The French Dispatch: Wes Anderson’s Homage to The New Yorker and French Cinema
The trailer for the bluest Blue State movie ever has arrived
Wes Anderson is busting out the Futura font and plucky harpsichords once again in a celebrity-crammed homage to French cinema and The New Yorker in the new trailer for his tenth and latest film, The French Dispatch.

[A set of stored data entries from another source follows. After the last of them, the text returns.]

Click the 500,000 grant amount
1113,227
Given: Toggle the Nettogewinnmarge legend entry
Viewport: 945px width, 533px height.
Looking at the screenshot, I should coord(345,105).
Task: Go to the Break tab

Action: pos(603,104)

Bill Murray is an American journalist running a weekly magazine in midcentury France that fictionalizes staff members and stories profiled in The New Yorker. Murray is publishing a retrospective of the mag’s best stories in its final issue: an artist serving life in prison, student riots (based on real events), and a chef tangled up in a kidnapping. The trailer bobs between color and black-and-white, and it’s a real dogpile of movie stars wearing quirky accessories and acting deadpan.
From what I could tell Owen Wilson is a beret-wearing layabout, Tilda Swinton is a Ted Talk-ish speaker with prosthetic teeth, Elizabeth Moss diagrams a mighty sentence (in a swift turnabout from The Handmaid’s Tale), and Benicio del Toro’s art is not for sale not even if Adrien Brody gives him his meltiest face. There are flash-cuts of Saoirse Ronan’s thigh and Frances McDormand frowning and Stephen Park wielding knives in a flaming kitchen. Anjelica Huston narrates; that lady could read the back of a Campbell’s soup can and it would sound like a Maya Angelou poem.

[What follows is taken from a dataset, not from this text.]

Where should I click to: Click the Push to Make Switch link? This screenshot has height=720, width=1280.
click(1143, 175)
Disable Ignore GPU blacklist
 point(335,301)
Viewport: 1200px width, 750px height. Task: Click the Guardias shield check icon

The movie is a billet-doux to French cinema, and the continental chic of midcentury France dovetails with Anderson’s vintage style: smoking in bathtubs, berets and bicycles, lush carpet and wallpaper, antique filing cabinets & typewriters, maps and canvas-bound books. Anderson’s flat, balanced framing echoes Jacques Tati (Mon Oncle, Playtime , Monsieur Hulot’s Holiday) and Jean-Pierre Melville’s The Red Circle. He could have lifted his honey-pastel palette and oddball characters straight out of a surrealist Jeunet movie.
Anderson has curated his reverence of mid-century analog style, along with a faithful stable of actors and tropes, into a structured overlay that fits snugly over a wide swath of characters and stories with the charm of a 1940’s middle school diorama. He can make the setting, characters, and context as bizarre as he wants. They’ll still be cohesive somehow because they’re so dependably and meticulously stylized, with overhead views of symmetrical lo-fi objects, swift tracking shots, doleful antiheroes, boxy shapes and limited colors that mimic storybook pacing and illustrations. The French Dispatch doesn’t look to be adding any new tiles. But it could be his coolest fever-dream yet.